Stored dataset items:

________________

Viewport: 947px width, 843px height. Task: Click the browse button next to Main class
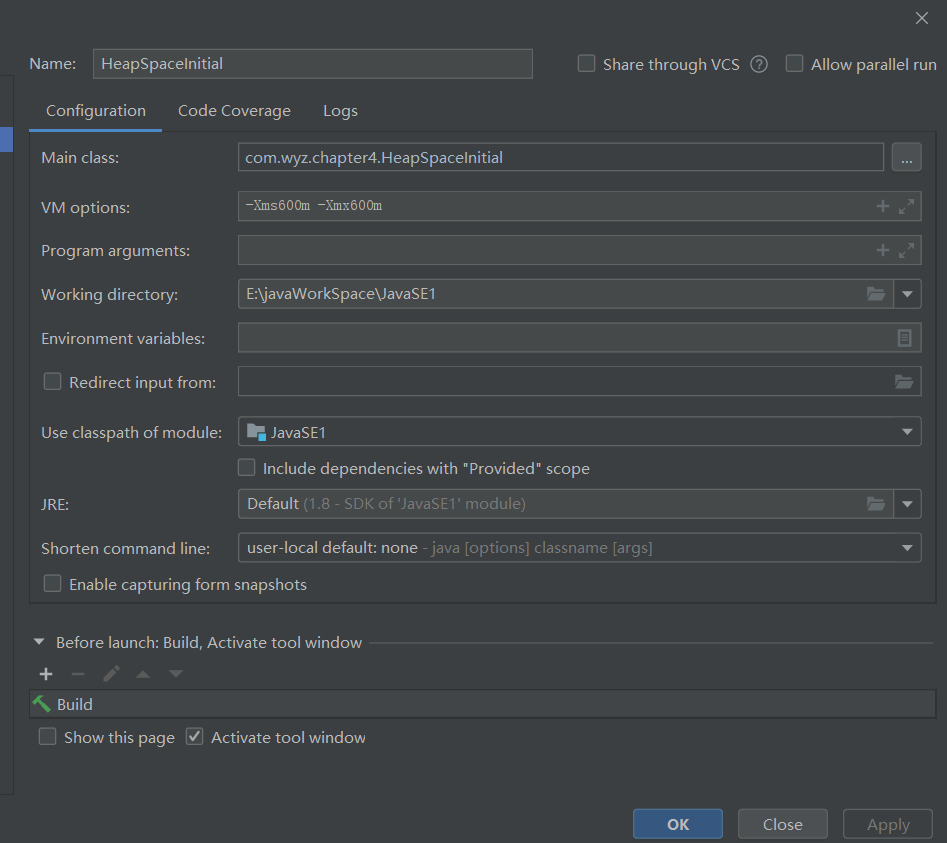click(905, 157)
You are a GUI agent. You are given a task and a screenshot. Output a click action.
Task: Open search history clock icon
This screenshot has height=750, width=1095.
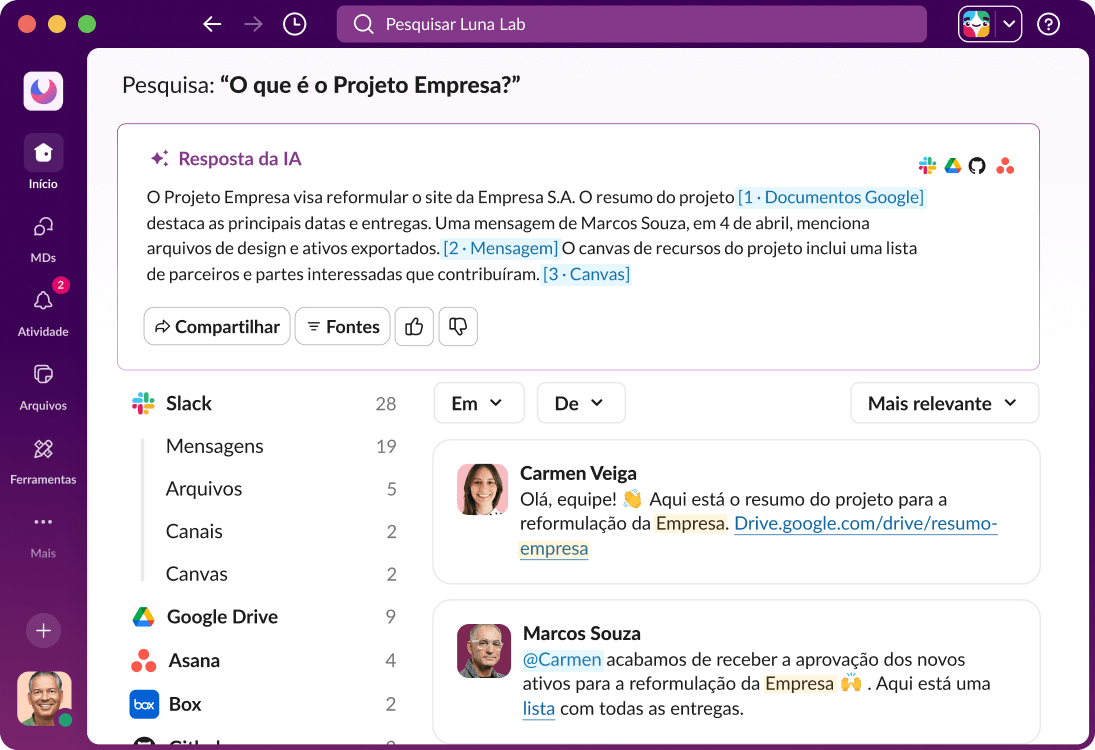coord(294,23)
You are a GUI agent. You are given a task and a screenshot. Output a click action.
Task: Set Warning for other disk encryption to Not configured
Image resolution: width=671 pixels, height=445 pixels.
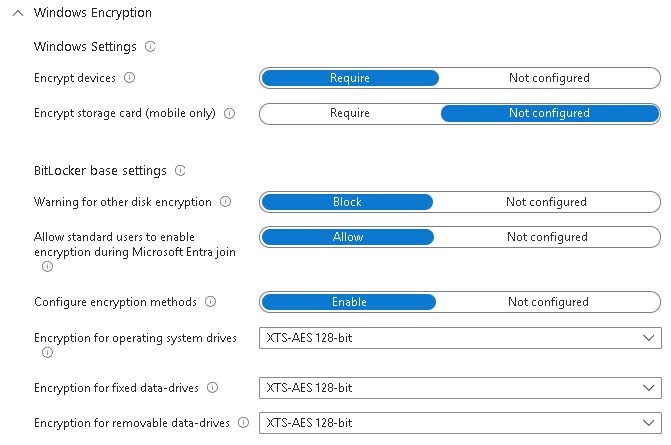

________________

ASSIGNMENT:
Beginning with the line that has "This screenshot has height=750, width=1095.", repeat each remaining line of the data above word for word, keeping pictures out.

ANSWER TO THIS TASK:
This screenshot has height=750, width=1095.
coord(294,23)
You are a GUI agent. You are given a task and a screenshot. Output a click action.
Task: Set Warning for other disk encryption to Not configured
Image resolution: width=671 pixels, height=445 pixels.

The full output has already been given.